Task to carry out -> Quote the data below in full, please, without altering anything.

(Pixel coordinate grounding data)
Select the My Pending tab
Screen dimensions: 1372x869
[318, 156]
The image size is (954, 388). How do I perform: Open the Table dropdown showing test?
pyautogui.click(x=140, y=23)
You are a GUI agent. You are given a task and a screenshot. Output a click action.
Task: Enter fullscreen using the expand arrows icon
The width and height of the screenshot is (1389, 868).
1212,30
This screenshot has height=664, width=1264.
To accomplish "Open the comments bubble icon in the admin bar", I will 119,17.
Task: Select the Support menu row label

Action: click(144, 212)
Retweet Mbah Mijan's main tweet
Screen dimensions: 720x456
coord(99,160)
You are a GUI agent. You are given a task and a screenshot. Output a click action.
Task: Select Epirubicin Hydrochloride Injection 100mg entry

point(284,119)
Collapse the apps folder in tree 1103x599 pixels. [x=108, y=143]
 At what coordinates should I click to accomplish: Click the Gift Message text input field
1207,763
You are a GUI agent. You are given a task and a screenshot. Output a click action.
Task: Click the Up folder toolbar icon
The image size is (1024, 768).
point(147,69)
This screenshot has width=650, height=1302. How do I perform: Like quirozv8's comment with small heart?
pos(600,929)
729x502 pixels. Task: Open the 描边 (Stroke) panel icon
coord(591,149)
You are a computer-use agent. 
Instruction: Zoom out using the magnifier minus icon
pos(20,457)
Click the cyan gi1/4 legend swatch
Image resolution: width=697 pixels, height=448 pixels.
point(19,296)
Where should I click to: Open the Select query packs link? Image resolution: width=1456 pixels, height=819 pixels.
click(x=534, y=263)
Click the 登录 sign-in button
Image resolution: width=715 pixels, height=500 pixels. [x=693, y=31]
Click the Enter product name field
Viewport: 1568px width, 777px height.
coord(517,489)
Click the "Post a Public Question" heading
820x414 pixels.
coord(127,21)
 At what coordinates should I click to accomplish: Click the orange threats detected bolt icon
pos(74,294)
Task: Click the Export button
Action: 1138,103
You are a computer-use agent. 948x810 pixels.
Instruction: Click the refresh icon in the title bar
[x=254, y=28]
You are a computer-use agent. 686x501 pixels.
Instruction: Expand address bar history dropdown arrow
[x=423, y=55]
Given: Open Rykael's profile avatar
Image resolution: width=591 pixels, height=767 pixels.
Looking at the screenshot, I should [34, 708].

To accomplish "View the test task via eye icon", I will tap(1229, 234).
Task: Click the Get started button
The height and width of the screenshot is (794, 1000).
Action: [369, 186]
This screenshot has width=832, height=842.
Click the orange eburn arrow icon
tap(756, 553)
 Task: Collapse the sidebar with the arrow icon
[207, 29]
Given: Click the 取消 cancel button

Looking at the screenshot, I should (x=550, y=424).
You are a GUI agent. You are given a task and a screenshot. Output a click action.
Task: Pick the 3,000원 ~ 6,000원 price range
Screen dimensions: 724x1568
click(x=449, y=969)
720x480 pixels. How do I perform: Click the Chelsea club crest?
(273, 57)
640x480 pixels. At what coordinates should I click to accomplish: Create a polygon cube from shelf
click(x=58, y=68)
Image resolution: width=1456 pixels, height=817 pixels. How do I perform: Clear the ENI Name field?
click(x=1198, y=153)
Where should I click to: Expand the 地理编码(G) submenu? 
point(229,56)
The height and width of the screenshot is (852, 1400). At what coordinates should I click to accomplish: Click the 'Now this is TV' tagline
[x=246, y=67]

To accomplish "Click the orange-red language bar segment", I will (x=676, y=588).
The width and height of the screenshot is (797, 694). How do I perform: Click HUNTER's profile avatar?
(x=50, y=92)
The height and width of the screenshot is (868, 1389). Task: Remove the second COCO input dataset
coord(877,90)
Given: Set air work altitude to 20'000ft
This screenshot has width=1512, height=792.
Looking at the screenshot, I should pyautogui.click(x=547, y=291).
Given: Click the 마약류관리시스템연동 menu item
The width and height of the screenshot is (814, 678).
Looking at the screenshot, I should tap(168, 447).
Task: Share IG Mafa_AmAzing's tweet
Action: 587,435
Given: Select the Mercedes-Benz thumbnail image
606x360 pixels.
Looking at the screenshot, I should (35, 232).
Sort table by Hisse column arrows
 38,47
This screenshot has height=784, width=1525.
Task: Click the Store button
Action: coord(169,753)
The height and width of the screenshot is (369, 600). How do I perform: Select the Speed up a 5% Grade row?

Output for this task ->
Select the My Pending tab
Screen dimensions: 1372x869
[318, 156]
The image size is (954, 388). How do I perform: Open the Table dropdown showing test?
pyautogui.click(x=140, y=23)
You are a GUI agent. You are given a task and a screenshot. Output a click action.
Task: Enter fullscreen using the expand arrows icon
The width and height of the screenshot is (1389, 868).
1212,30
This screenshot has height=664, width=1264.
To accomplish "Open the comments bubble icon in the admin bar", I will 119,17.
Task: Select the Support menu row label

Action: click(144, 212)
Retweet Mbah Mijan's main tweet
Screen dimensions: 720x456
coord(99,160)
You are a GUI agent. You are given a task and a screenshot. Output a click action.
Task: Select Epirubicin Hydrochloride Injection 100mg entry

point(284,119)
Collapse the apps folder in tree 1103x599 pixels. [x=108, y=143]
 At what coordinates should I click to accomplish: Click the Gift Message text input field
1207,763
You are a GUI agent. You are given a task and a screenshot. Output a click action.
Task: Click the Up folder toolbar icon
The image size is (1024, 768).
point(147,69)
This screenshot has width=650, height=1302. How do I perform: Like quirozv8's comment with small heart?
pos(600,929)
729x502 pixels. Task: Open the 描边 (Stroke) panel icon
coord(591,149)
You are a computer-use agent. 
Instruction: Zoom out using the magnifier minus icon
pos(20,457)
Click the cyan gi1/4 legend swatch
Image resolution: width=697 pixels, height=448 pixels.
point(19,296)
Where should I click to: Open the Select query packs link? Image resolution: width=1456 pixels, height=819 pixels.
click(x=534, y=263)
Click the 登录 sign-in button
Image resolution: width=715 pixels, height=500 pixels. [x=693, y=31]
Click the Enter product name field
Viewport: 1568px width, 777px height.
coord(517,489)
Click the "Post a Public Question" heading
820x414 pixels.
coord(127,21)
 At what coordinates should I click to accomplish: Click the orange threats detected bolt icon
pos(74,294)
Task: Click the Export button
Action: 1138,103
You are a computer-use agent. 948x810 pixels.
Instruction: Click the refresh icon in the title bar
[x=254, y=28]
You are a computer-use agent. 686x501 pixels.
Instruction: Expand address bar history dropdown arrow
[x=423, y=55]
Given: Open Rykael's profile avatar
Image resolution: width=591 pixels, height=767 pixels.
Looking at the screenshot, I should [34, 708].

To accomplish "View the test task via eye icon", I will tap(1229, 234).
Task: Click the Get started button
The height and width of the screenshot is (794, 1000).
Action: [369, 186]
This screenshot has width=832, height=842.
Click the orange eburn arrow icon
tap(756, 553)
 Task: Collapse the sidebar with the arrow icon
[207, 29]
Given: Click the 取消 cancel button

Looking at the screenshot, I should (x=550, y=424).
You are a GUI agent. You are given a task and a screenshot. Output a click action.
Task: Pick the 3,000원 ~ 6,000원 price range
Screen dimensions: 724x1568
click(x=449, y=969)
720x480 pixels. How do I perform: Click the Chelsea club crest?
(273, 57)
640x480 pixels. At what coordinates should I click to accomplish: Create a polygon cube from shelf
click(x=58, y=68)
Image resolution: width=1456 pixels, height=817 pixels. How do I perform: Clear the ENI Name field?
click(x=1198, y=153)
Where should I click to: Expand the 地理编码(G) submenu? 
point(229,56)
The height and width of the screenshot is (852, 1400). At what coordinates should I click to accomplish: Click the 'Now this is TV' tagline
[x=246, y=67]

To accomplish "Click the orange-red language bar segment", I will (x=676, y=588).
The width and height of the screenshot is (797, 694). How do I perform: Click HUNTER's profile avatar?
(x=50, y=92)
The height and width of the screenshot is (868, 1389). Task: Remove the second COCO input dataset
coord(877,90)
Given: Set air work altitude to 20'000ft
This screenshot has width=1512, height=792.
Looking at the screenshot, I should pyautogui.click(x=547, y=291).
Given: Click the 마약류관리시스템연동 menu item
The width and height of the screenshot is (814, 678).
Looking at the screenshot, I should tap(168, 447).
Task: Share IG Mafa_AmAzing's tweet
Action: 587,435
Given: Select the Mercedes-Benz thumbnail image
606x360 pixels.
Looking at the screenshot, I should (35, 232).
Sort table by Hisse column arrows
 38,47
This screenshot has height=784, width=1525.
Task: Click the Store button
Action: coord(169,753)
The height and width of the screenshot is (369, 600). How do I perform: Select the Speed up a 5% Grade row?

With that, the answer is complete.